Playwright Liz Flahive and director Leigh Silverman owe Edie Falco a debt for starring in their new play, the Manhattan Theatre Club’s Off Broadway presentation of The Madrid. The Nurse Jackie and Sopranos actress instantly elevates what could be just another wayward-character drama into something that feels moored in a great performance, even if the show itself is somewhat adrift. Thanks to her skill, Falco manages to anchor the piece on her thoroughly unlikable character, Martha, a kindergarten teacher who abandons her job as well as her family without so much as a note of explanation.

The two-act story follows Falco’s Martha after she leaves her family and slowly rebuilds her relationship with Sarah (Phoebe Strole), who recently graduated from college. The show spends its two hours trying to piece together what pushed Martha to leave her home in suburban Chicago and head to her new city apartment, in a building called the Madrid. Any real answers are hard to extrapolate from the material. Instead, what come through are confusion, reality, and — thankfully — humor. Laughs are woven throughout the piece — never huge hoots, but a constant flow of giggles that reflects real life. Sex and the City alum Frances Sternhagen draws more than her share as Martha’s no-nonsense mother, Rose. There are also commendable performances from Strole, John Ellison Conlee (as Martha’s abandoned husband), and Heidi Schreck (as the family’s down-the-street neighbor, Becca).
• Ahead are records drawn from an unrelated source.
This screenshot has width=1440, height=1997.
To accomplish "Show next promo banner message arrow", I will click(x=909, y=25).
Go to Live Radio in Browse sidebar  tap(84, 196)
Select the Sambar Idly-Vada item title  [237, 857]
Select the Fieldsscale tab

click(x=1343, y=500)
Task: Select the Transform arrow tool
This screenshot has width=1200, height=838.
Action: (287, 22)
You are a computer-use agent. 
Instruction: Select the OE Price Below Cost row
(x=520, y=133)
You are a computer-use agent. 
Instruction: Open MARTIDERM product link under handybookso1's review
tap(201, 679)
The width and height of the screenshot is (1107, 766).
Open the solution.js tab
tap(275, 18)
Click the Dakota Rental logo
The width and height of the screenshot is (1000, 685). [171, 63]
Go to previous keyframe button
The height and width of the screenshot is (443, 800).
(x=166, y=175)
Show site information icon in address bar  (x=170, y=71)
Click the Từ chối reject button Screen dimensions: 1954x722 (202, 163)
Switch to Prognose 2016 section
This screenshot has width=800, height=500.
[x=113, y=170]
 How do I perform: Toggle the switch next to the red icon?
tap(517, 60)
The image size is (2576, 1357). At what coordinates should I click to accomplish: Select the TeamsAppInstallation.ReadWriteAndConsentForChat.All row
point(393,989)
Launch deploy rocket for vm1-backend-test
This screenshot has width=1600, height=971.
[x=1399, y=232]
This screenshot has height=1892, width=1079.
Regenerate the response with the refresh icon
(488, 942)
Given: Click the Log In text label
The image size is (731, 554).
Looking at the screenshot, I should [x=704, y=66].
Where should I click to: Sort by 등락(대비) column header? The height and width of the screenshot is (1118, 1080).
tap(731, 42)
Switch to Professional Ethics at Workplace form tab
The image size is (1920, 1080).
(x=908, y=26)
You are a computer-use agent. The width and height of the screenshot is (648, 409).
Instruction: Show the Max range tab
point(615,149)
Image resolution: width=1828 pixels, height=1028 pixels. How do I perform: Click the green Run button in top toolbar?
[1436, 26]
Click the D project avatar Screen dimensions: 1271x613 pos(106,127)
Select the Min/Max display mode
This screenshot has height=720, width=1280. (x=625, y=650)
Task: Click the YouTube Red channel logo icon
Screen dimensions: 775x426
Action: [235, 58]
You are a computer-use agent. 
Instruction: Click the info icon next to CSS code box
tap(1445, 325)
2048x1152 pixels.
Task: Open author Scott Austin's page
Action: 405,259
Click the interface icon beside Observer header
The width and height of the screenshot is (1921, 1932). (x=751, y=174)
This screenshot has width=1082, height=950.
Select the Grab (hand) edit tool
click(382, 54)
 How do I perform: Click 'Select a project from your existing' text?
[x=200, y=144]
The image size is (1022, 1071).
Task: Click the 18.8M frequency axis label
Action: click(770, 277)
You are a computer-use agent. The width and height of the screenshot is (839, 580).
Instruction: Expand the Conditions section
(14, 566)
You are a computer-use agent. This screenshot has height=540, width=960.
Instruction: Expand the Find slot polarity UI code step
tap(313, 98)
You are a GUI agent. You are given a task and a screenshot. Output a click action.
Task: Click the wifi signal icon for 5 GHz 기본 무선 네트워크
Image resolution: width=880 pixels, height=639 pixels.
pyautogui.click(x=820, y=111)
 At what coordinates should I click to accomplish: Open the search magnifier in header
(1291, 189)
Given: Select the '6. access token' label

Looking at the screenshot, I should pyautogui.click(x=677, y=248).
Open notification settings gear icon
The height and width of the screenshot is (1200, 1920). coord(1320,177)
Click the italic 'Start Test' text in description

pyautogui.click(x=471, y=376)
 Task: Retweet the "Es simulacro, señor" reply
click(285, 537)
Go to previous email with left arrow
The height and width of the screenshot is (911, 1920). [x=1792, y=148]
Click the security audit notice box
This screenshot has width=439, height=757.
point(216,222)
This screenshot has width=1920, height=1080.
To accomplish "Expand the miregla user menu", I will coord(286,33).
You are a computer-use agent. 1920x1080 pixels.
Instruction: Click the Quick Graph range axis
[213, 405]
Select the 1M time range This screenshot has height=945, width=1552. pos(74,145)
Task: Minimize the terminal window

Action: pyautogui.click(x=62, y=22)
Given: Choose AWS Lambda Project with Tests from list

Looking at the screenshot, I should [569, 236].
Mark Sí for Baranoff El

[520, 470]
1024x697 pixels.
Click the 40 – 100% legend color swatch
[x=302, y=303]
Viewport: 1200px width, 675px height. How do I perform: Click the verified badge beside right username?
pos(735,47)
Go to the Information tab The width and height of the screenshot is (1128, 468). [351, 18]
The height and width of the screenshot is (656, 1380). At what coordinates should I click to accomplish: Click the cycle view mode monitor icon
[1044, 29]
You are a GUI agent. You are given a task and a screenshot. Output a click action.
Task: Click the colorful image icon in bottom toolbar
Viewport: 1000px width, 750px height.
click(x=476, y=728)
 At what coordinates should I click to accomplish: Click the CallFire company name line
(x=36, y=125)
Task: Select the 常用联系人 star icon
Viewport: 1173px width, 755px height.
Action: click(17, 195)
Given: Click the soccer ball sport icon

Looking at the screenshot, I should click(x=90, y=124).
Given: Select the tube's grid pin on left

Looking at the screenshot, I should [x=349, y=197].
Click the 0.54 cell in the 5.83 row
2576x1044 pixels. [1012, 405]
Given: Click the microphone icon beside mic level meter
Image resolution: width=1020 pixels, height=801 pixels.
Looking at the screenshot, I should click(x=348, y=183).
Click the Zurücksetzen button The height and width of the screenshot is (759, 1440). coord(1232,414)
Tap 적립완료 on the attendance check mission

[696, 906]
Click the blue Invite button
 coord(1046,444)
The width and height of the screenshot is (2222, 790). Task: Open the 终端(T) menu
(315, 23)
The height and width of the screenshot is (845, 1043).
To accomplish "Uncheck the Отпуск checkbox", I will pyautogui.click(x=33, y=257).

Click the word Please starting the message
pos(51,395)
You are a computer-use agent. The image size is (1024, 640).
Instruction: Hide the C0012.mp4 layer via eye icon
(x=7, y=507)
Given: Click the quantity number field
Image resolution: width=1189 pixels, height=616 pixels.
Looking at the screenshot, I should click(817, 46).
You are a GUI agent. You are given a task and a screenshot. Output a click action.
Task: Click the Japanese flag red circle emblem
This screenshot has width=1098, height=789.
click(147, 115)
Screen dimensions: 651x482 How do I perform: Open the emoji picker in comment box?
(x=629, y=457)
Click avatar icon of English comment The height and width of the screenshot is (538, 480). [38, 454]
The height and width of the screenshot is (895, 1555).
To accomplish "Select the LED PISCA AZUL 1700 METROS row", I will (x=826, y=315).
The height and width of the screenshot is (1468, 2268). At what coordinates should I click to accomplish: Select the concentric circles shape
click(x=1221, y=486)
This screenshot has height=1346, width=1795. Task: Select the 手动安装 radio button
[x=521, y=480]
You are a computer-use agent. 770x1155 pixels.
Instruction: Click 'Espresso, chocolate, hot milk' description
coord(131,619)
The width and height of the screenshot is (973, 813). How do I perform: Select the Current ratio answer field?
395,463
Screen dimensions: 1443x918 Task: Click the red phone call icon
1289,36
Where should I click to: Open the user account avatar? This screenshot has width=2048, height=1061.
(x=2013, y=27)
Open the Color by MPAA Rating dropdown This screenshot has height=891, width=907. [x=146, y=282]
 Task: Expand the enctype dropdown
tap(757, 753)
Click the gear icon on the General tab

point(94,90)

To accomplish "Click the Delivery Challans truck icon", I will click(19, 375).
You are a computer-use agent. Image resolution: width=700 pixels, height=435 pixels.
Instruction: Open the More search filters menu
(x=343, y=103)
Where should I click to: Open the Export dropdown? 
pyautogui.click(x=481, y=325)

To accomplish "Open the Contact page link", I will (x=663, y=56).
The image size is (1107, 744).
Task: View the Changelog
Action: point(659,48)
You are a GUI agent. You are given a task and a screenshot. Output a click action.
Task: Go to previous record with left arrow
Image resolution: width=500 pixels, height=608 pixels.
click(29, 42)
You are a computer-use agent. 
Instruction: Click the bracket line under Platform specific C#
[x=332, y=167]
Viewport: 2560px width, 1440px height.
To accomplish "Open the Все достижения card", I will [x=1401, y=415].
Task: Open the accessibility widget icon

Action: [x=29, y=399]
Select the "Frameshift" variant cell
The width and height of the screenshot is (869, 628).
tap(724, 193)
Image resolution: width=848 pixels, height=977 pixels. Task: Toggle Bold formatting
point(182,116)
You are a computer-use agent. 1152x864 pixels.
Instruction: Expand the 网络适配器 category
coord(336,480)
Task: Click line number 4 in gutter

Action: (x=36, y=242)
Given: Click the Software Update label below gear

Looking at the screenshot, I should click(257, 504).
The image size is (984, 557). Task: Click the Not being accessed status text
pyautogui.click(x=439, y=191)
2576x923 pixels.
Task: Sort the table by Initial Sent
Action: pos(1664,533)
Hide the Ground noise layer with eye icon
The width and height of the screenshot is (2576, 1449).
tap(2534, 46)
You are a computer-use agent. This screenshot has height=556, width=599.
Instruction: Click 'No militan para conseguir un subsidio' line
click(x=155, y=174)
The bewilderment around Martha’s impulses is largely what makes the show both interesting and frustrating. The audience needs to understand Martha’s motivations — even if they’re terrible — but Flahive declines to dig too deeply into her heroine’s longing for escape. Despite some genuine dialogue and a steady stream of half-excuses, it remains unclear why she did what she did. Granted, Flahive may be intending to echo real life, which is filled with characters as chaotic and unknowable as Martha. But in the theater, there’s a lot less tolerance for so much narrative murkiness. B?